Hospitals rarely verify the accuracy of racial and ethnic designation in health records. In recent years, many institutions have put in effort to give patients the option to designate their own race or ethnicity.
“However, we found that a greater number of choices may lead to greater error in the electronic medical record,” Freed said.
Errors in racial and ethnic designations may impact improvement for children with various conditions, such as asthma, obesity, diabetes, and other health issues. Without knowing a child’s race, it can be difficult to know if efforts to improve a condition are successful.
Investigators conducted a cross-sectional study of 4333 participants to assess how accurate racial and ethnic designations were for children in electronic medical records, particularly studying the 3 largest pediatric health systems in Michigan: U-M Health C.S. Mott Children’s Hospital, Children’s Hospital of Michigan, and Corewell Health Helen DeVos Children’s Hospital. In total, 1595 parents or guardians participated at Health System A, 1537 at Health System B, and 1202 at Health System C from September 1, 2023, to January 31, 2024; the health systems included outpatient clinics, emergency departments, and inpatient units.

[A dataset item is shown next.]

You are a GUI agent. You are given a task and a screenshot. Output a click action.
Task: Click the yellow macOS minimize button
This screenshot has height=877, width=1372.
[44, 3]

The team used parent or guardian reports of race and ethnicity for a child as a gold standard which was then compared to the race and ethnicity designation in the electronic medical records. Race designation options across healthcare systems ranged from 6 – 49 and ethnic designation options ranged from 2 – 10.
The matching process occurred 3 stages:
Compared to the health system A which included 25 American Indian or Pacific Islander, 122 Asian, 345 Black, 51 Middle Eastern, 989 White, 48 Other, and 14 with no data, the electronic medical record showed there were 8 American Indian or Pacific Islander, 96 Asian, 312 Black, 8 Middle Eastern, 949 White, 26 Other, and 1 with no data. Investigators also saw health systems B and C also had variations in race rates compared with electronic medical records. A similar finding was found with ethnic designation rates.
Investigators discovered the rates of exact match of parental report of race with the racial designation ranged from 41% to 78% across the 3 health systems. The racial matching rate improved for each health system with the consolidation of race options, ranging from 89% to 88%.
Rates of ethnicity had a closer match, with exact ethnicity matching rates ranging from 65% to 95% between parental reports and electronic medical records.
“This is the first step to better understanding the misattribution in racial and ethnic designations in medical records,” Freed said. “There are no perfect data; however, if we don’t know the degree of accuracy in the race and ethnicity of our patient populations, we are truly flying blind when we and others are assessing equity and disparity.”